On her first day on the job, U.S. energy secretary Jennifer Granholm described her department as the U.S. government’s “in-house solutions powerhouse.”

It would be the U.S. Department of Energy (DOE), she said, that would lead the charge to reach a net-zero U.S. economy by 2050, by “developing and deploying the technologies that will deliver a clean energy revolution.”

This week Granholm tapped into that lofty ambition in launching “Hydrogen Shot,” the first of a series of initiatives aimed at driving breakthroughs in clean energy technologies over the next decade.

With “Hydrogen Shot,” the energy secretary wants to slash the cost of clean hydrogen—created from the electrolysis of water using renewable energy—by 80% to $1 per kilogram in the coming 10 years. At this level, it would be cheaper to produce hydrogen from renewables than it is to do so from natural gas.

“In order to keep developing a number of promising technologies we need to invest in R&D,” Granholm said June 9. “[And] clean hydrogen is a game-changer.”

Driving innovation and commercialization of new technologies is the most significant way the DOE—whose myriad responsibilities range from managing the U.S. nuclear weapons program to carrying out environmental clean-ups—can best contribute to the country’s newfound climate ambitions.

But betting big on technologies that are yet to be scaled or commercialized has faced backlash from some in the sector who see it as a risky bet that may not pay dividends in the fight against climate change for years—or ever. John Kerry, the president’s climate envoy, came under fire last month for what activists saw as too much optimism on new technologies’ role in achieving climate goals.

“Great news! I spoke to Harry Potter and he said he will team up with Gandalf, Sherlock Holmes & The Avengers and get started right away!” tweeted Greta Thunberg, the teenage Swedish activist, in response.

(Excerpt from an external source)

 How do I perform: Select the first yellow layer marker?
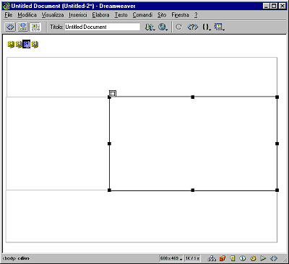click(x=11, y=44)
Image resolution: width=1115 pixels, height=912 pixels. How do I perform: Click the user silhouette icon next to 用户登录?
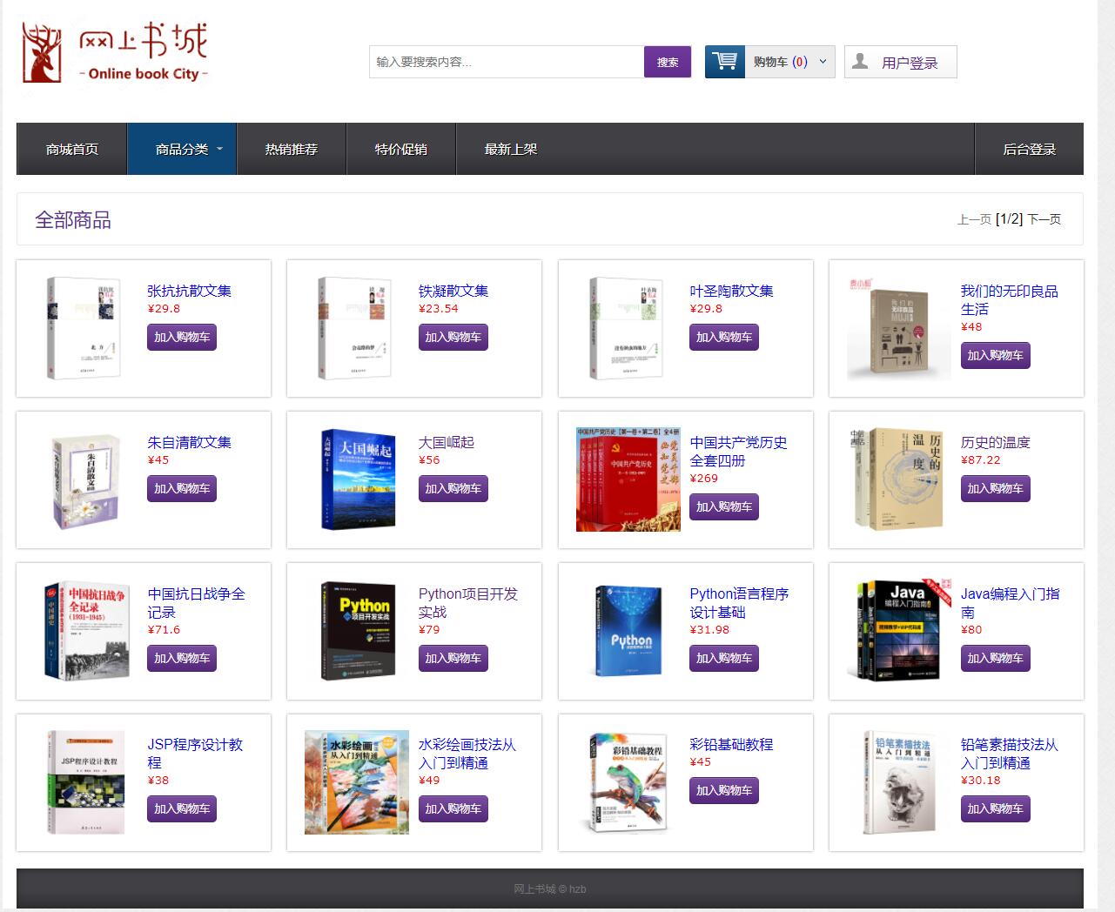pyautogui.click(x=861, y=61)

Gretta Thunberg Twitter May 2021

But analysts generally agree that while the ramp-up of renewables and the electrification of large swaths of the economy (especially transport) will contribute to significant near-term emissions reduction, the solutions to cleaning up so-called hard-to-decarbonize sectors like heavy industry are less clear cut. And more than half of the emissions that need to be eliminated to achieve a net-zero economy will have to come from technologies that are at a nascent stage today.

So while things like clean hydrogen, carbon capture and sequestration, direct air capture and renewable fuels may contribute much to cutting emissions in the near term, in the long run they will be critical.

“I think it’s pretty important to keep hydrogen on the agenda,” said Paul Bledsoe, strategic adviser at the Progressive Policy Institute, and a former climate adviser in the Clinton White House.

The DOE hopes that by cutting the costs of green hydrogen over the coming decade it can drive a fivefold increase in demand. Commercial interest in producing it is already on the rise.

Electrolyzer capacity for generating green hydrogen has rocketed in recent months. Until 2019, global capacity was just 200 megawatts, according to consultancy Wood Mackenzie. That has since jumped to 6.3 gigawatts (GW), with 1.3 GW added in the first quarter of this year alone.

There has been a “paradigm shift” over the past 18 months, which will see green hydrogen emerge as a key element of the energy transition, said Ben Gallagher, lead analyst for hydrogen and emerging technologies at WoodMac.

WoodMac estimates green hydrogen should be competitive with fossil fuels some time between 2028 and 2033 (assuming a $30/MWh power price in 2030).

Granholm’s department will be hoping to emulate the success of the SunShot initiative, which under the Obama administration helped slash the cost of utility-scale solar power by 75% between 2010 and 2017 to 6 cents per kilowatt-hour.

“We didn’t know that solar was going to get this cheap 20 years ago,” said Bledsoe. “You’ve got to keep [the clean hydrogen] option alive, it’s far too important.”